The Truth Without, The Lie Within

Shiv's words seized the Usurper-Narrator, binding her in chains wrought from the flames of her own heart. The enkindled fires coiled around her, draping over her body like a heavy, festering shadow.

Evanescia's imbalance came in three parts: Physically, she was cracking beneath the strain of her warring insides. Her mind was the strongest portion of herself, resolute and aware of all the risks that lay ahead, but her heart was deprived, dehydrated of true passion and yearning for the meagerest of sips so that she could breathe a hit of effervescence back in her withered soul.

She had been bestowed great duties, likely by her creator, Udraal’s mother, Valor’s lover, but the Usurper-Narrator had developed her own character as well. She had her own wants. After what must have been eons of simply watching and living in someone else's skin, she wanted her own role. Her own story, a chance to finally take center stage as Evanescia, not anyone else.

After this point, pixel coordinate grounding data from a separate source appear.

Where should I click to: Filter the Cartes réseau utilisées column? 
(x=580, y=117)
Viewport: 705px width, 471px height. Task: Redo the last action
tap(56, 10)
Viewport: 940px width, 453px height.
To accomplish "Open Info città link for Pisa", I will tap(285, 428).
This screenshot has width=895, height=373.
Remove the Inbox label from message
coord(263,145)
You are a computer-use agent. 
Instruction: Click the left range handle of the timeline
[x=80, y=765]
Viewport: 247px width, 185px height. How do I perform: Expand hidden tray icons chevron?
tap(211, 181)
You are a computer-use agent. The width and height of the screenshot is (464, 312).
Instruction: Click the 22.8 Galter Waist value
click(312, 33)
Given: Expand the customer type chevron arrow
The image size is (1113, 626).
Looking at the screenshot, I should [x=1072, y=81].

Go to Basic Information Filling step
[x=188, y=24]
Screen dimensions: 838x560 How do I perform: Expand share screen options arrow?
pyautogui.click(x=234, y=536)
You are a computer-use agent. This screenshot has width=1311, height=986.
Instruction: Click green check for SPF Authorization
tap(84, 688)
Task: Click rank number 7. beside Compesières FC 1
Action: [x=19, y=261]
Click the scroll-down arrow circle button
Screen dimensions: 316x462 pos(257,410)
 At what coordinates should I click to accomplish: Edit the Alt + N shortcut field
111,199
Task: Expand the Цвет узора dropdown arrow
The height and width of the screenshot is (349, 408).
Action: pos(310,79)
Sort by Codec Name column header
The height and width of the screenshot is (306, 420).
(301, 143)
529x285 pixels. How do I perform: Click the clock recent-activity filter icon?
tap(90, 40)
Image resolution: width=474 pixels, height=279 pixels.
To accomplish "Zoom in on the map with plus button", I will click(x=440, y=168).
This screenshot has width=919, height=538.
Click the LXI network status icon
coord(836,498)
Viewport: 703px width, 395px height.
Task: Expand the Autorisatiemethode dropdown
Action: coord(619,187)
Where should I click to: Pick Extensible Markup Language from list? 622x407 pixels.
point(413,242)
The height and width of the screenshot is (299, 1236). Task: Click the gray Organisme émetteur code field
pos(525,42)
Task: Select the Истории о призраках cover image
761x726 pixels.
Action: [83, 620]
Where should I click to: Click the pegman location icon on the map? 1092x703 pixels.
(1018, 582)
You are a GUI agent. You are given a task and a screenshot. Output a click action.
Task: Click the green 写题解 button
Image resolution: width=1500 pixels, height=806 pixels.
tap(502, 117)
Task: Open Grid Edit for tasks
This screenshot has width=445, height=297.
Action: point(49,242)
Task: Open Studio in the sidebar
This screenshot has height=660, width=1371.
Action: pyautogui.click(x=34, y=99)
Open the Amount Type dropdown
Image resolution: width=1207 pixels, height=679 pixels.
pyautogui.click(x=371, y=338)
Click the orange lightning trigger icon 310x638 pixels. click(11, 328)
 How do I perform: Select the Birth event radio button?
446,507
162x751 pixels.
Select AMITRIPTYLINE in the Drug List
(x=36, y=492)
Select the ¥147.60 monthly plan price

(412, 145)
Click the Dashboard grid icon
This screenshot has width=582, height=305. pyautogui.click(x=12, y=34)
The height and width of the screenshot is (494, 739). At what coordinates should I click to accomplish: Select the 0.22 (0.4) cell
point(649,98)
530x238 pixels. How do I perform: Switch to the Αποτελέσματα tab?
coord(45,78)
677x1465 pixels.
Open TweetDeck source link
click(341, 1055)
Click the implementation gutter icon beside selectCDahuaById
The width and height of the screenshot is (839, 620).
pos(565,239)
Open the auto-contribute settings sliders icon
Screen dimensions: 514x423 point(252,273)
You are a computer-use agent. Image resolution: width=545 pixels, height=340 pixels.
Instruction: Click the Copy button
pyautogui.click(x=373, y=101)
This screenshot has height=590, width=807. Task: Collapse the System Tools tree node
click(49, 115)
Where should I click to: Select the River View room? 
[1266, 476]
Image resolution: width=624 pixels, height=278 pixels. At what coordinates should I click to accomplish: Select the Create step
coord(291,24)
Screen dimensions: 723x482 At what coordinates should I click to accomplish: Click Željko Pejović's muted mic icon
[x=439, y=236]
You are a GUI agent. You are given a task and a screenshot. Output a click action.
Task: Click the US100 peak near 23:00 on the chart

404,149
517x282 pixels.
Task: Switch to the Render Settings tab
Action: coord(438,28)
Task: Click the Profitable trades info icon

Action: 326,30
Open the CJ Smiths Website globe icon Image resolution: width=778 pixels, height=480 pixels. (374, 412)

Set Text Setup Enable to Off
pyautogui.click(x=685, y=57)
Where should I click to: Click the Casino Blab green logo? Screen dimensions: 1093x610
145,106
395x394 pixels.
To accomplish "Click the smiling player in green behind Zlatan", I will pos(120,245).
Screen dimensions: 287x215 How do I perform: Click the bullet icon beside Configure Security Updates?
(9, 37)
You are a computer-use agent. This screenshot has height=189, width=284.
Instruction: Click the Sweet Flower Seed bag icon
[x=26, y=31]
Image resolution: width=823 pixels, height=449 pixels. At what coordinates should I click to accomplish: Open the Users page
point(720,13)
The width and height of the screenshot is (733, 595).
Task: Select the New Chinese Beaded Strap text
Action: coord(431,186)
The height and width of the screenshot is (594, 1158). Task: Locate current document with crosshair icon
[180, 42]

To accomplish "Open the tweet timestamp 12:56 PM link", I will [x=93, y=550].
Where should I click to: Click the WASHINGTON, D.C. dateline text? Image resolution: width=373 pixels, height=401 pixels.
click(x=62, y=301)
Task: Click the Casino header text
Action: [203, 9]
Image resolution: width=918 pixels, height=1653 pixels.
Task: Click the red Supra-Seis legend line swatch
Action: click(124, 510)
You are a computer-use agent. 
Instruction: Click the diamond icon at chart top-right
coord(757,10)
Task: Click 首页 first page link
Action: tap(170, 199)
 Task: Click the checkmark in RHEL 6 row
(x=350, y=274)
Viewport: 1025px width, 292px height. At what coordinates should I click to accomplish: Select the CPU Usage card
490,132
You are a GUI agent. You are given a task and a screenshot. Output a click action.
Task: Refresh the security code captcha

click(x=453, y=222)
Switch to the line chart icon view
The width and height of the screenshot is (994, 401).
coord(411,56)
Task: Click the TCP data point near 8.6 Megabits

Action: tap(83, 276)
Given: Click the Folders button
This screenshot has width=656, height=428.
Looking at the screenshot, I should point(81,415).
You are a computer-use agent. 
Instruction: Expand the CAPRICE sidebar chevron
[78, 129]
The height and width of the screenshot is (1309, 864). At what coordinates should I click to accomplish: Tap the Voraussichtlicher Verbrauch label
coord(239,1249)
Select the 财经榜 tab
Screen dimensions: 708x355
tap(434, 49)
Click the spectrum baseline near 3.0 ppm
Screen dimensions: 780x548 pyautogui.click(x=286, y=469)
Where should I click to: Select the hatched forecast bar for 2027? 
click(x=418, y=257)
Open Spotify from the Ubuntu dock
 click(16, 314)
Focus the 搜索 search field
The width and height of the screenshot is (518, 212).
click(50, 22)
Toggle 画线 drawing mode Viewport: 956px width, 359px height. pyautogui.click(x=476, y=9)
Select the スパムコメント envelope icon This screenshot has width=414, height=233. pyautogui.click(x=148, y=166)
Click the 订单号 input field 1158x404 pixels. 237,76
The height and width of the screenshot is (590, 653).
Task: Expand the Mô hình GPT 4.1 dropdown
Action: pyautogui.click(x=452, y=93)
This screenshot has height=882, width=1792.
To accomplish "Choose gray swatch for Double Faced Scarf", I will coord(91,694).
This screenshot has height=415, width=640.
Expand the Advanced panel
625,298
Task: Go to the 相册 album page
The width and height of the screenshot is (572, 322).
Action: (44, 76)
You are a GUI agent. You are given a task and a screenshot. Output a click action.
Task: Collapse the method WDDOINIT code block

“I can't…” The words escaped her with such strain that her silhouette responded. Another portion of her broke. Her hip became disjointed as the traces of her structure that lined her outsides were now plunging inward. If she were a person, something within her flesh and bone would have been run through by the substance that formed her contours. “I have a duty to the Grand Design. With the three of you here, the Watchtower's completion is almost at hand. I can't let you go. I can't.”

She wanted to say something else, but the words never left her, because if they did, Shiv suspected, that would give them too much power, and she might become undone in full. “Look, I get it, Evanescia, you got a lot riding on your shoulders. You got a lot of weight there. I know you don't really mean to torture people. If that's a byproduct of the story, fine, you'll just let it happen, but it's for the sake of the narrative. I know you're not a cruel psychopath. I know that you're not just doing this for monstrous desires. You're not like Longinus. But what I want to get is why. What is this Grand Design? Actually, if you can't tell me that, tell me why you can't risk losing us.”

But the Usurper-Narrator was still hesitant, still reluctant to give anything away. Her mind clung hard to the rest of herself. It formed a translucent veil around her emotional core. Yet the stuff of her insides that compelled her to feel and savor stories was leaking out between her every crack and crevice. That vulnerability incensed Shiv. She had a duty to enforce, but her heart was tearing her apart. It was dragging her in direct opposition. In this moment, he was simply a whispering shadow on her shoulder, just as the enkindled flames were; she was her own true antagonist.

"And fittingly so, because we certainly don't have the power to break her ourselves," the Harbinger admitted without shame.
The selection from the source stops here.